- EXERCISE PROMPT: Repeat the entries that appear below, exactly as they are given.

=-=-=-=-=

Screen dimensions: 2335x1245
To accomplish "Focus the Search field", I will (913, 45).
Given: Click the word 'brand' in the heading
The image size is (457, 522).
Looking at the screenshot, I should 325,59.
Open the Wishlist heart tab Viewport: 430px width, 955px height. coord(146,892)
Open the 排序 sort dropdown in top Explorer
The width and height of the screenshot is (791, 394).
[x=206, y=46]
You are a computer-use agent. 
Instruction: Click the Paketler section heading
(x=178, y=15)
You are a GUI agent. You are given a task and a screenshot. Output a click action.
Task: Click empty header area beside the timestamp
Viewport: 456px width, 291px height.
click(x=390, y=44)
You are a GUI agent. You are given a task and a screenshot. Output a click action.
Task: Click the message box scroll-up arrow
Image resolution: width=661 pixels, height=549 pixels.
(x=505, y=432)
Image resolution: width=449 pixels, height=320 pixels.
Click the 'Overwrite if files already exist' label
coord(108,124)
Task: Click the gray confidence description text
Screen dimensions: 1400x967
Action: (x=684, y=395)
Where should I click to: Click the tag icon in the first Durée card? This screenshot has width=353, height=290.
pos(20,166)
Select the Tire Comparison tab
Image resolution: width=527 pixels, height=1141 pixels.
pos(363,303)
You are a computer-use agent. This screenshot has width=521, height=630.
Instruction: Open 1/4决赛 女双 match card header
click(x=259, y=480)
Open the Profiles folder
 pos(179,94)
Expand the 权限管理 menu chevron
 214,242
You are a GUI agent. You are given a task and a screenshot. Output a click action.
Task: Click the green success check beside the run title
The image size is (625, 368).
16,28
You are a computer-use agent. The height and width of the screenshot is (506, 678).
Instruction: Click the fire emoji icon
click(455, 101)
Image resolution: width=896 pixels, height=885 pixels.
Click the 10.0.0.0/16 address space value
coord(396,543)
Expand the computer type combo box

=-=-=-=-=

- ANSWER BOX:
Screen dimensions: 2335x1245
To accomplish "Focus the Search field", I will (913, 45).
Given: Click the word 'brand' in the heading
The image size is (457, 522).
Looking at the screenshot, I should 325,59.
Open the Wishlist heart tab Viewport: 430px width, 955px height. coord(146,892)
Open the 排序 sort dropdown in top Explorer
The width and height of the screenshot is (791, 394).
[x=206, y=46]
You are a computer-use agent. 
Instruction: Click the Paketler section heading
(x=178, y=15)
You are a GUI agent. You are given a task and a screenshot. Output a click action.
Task: Click empty header area beside the timestamp
Viewport: 456px width, 291px height.
click(x=390, y=44)
You are a GUI agent. You are given a task and a screenshot. Output a click action.
Task: Click the message box scroll-up arrow
Image resolution: width=661 pixels, height=549 pixels.
(x=505, y=432)
Image resolution: width=449 pixels, height=320 pixels.
Click the 'Overwrite if files already exist' label
coord(108,124)
Task: Click the gray confidence description text
Screen dimensions: 1400x967
Action: (x=684, y=395)
Where should I click to: Click the tag icon in the first Durée card? This screenshot has width=353, height=290.
pos(20,166)
Select the Tire Comparison tab
Image resolution: width=527 pixels, height=1141 pixels.
pos(363,303)
You are a computer-use agent. This screenshot has width=521, height=630.
Instruction: Open 1/4决赛 女双 match card header
click(x=259, y=480)
Open the Profiles folder
 pos(179,94)
Expand the 权限管理 menu chevron
 214,242
You are a GUI agent. You are given a task and a screenshot. Output a click action.
Task: Click the green success check beside the run title
The image size is (625, 368).
16,28
You are a computer-use agent. The height and width of the screenshot is (506, 678).
Instruction: Click the fire emoji icon
click(455, 101)
Image resolution: width=896 pixels, height=885 pixels.
Click the 10.0.0.0/16 address space value
coord(396,543)
Expand the computer type combo box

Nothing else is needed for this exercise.